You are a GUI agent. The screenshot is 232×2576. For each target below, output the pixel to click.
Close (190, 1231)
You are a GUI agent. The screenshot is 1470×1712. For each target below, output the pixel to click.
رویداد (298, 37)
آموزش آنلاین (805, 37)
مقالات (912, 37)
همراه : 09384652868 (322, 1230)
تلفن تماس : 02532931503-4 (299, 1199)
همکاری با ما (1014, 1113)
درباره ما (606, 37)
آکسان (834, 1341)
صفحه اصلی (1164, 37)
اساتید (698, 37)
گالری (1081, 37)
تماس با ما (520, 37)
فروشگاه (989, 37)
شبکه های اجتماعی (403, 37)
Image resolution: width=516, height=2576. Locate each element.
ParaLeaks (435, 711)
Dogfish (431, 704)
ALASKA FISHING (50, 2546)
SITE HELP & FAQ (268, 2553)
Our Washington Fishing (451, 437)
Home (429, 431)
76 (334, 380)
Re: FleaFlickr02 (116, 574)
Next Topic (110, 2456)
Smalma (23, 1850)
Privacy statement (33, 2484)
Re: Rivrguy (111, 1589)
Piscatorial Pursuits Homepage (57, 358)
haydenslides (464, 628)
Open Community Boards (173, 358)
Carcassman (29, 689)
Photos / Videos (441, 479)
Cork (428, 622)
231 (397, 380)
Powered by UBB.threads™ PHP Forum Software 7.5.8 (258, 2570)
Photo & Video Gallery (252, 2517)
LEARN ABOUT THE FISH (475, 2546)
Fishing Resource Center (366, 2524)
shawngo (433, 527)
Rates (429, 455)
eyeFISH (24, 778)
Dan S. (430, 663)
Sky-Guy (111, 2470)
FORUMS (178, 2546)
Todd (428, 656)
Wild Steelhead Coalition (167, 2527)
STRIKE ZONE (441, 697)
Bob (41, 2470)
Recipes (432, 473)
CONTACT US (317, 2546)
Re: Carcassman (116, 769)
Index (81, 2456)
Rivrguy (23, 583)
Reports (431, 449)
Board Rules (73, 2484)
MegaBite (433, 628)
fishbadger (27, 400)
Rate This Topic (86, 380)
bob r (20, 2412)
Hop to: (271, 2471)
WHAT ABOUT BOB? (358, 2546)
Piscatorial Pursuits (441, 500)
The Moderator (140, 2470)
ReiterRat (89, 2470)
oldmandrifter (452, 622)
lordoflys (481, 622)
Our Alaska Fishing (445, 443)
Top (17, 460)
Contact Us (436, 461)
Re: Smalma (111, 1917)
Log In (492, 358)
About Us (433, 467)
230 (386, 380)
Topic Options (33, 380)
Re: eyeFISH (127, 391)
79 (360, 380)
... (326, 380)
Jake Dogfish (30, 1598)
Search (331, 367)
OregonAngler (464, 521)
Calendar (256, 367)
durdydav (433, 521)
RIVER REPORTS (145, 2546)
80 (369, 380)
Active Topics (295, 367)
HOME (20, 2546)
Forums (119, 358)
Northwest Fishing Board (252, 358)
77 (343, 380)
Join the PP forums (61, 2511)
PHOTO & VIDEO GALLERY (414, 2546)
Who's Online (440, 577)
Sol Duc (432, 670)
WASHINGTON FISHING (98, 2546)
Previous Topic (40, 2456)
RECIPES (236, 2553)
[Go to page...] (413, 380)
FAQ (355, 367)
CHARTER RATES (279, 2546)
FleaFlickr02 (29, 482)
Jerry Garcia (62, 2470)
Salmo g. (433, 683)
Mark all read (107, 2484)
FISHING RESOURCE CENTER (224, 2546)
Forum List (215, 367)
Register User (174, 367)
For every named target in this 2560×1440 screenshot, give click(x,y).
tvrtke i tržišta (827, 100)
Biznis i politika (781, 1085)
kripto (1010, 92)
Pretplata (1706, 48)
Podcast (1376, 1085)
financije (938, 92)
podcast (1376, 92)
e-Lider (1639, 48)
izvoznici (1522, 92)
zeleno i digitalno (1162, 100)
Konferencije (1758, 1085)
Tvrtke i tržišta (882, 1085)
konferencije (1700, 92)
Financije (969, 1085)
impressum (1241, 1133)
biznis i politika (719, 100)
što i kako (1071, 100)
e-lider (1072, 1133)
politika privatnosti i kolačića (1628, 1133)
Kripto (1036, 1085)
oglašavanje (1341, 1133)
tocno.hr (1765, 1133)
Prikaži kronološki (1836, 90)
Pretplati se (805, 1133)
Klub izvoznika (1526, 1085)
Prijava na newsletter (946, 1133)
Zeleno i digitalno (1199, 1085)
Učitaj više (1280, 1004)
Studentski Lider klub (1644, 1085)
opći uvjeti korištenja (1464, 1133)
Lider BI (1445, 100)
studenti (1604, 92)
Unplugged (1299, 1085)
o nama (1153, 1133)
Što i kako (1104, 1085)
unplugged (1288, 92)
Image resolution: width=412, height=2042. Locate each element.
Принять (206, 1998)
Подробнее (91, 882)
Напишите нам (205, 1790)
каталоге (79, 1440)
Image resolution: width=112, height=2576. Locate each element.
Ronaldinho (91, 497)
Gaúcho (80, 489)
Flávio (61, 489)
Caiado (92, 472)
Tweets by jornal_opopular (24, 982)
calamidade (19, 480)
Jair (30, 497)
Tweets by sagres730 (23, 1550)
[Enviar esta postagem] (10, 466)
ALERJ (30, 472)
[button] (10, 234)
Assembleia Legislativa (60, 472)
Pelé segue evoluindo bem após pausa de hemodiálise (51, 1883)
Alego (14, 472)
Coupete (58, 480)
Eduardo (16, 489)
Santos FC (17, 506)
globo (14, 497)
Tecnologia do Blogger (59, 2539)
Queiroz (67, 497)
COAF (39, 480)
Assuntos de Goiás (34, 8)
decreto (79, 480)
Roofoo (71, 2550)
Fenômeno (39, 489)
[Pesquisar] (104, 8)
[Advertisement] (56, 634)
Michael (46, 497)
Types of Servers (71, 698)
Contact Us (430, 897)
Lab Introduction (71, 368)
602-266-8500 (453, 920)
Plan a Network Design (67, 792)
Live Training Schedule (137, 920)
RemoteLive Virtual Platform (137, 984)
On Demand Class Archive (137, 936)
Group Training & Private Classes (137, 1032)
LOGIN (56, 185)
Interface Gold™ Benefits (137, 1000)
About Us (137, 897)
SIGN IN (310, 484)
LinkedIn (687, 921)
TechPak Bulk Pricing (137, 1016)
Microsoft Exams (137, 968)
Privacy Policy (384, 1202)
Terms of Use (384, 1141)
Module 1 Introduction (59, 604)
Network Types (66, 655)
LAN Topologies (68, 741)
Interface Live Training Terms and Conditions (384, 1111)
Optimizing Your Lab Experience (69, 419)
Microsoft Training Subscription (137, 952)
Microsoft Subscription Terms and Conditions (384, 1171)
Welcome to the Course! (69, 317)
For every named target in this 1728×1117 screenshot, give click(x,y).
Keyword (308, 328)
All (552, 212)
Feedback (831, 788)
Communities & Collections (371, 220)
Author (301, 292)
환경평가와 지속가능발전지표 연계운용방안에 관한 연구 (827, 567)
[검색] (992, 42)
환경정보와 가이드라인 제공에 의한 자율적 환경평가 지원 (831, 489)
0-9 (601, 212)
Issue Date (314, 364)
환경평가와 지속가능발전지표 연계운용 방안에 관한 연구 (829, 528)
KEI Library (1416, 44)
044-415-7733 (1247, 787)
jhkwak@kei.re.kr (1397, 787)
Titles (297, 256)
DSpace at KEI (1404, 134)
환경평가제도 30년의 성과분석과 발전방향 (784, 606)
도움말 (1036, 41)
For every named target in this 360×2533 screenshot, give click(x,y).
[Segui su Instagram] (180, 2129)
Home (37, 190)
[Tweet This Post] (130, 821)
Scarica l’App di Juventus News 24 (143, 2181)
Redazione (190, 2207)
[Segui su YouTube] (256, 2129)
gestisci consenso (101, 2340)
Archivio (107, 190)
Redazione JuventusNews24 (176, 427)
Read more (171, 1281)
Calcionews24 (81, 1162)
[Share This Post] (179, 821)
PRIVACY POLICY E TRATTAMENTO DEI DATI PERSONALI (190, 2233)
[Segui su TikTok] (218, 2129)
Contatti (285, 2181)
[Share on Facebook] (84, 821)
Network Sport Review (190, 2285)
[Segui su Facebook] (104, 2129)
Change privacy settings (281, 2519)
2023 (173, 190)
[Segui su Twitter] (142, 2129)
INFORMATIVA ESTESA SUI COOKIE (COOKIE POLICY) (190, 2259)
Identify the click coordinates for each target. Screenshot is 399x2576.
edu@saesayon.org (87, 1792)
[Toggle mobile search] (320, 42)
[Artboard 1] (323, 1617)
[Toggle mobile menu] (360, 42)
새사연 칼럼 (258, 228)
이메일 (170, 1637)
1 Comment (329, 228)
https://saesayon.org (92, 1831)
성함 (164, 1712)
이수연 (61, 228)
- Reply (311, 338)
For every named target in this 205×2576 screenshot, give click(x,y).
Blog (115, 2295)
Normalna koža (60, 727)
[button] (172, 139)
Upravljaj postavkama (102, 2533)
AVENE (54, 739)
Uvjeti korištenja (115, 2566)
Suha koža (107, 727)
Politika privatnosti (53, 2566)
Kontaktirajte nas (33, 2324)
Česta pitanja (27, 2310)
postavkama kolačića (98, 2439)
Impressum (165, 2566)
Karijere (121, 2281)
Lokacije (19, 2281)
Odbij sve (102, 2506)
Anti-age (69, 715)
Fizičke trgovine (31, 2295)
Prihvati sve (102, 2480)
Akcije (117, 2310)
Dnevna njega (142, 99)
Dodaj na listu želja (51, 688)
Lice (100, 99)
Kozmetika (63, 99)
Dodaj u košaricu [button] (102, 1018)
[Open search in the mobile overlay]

§ **PROBLEM**: Look above for the line holding "Flávio (61, 489)" and the line holding "Coupete (58, 480)", then output exactly those two lines and every line between them, nothing more.

§ **SOLUTION FOR THIS EXERCISE**:
Flávio (61, 489)
Caiado (92, 472)
Tweets by jornal_opopular (24, 982)
calamidade (19, 480)
Jair (30, 497)
Tweets by sagres730 (23, 1550)
[Enviar esta postagem] (10, 466)
ALERJ (30, 472)
[button] (10, 234)
Assembleia Legislativa (60, 472)
Pelé segue evoluindo bem após pausa de hemodiálise (51, 1883)
Alego (14, 472)
Coupete (58, 480)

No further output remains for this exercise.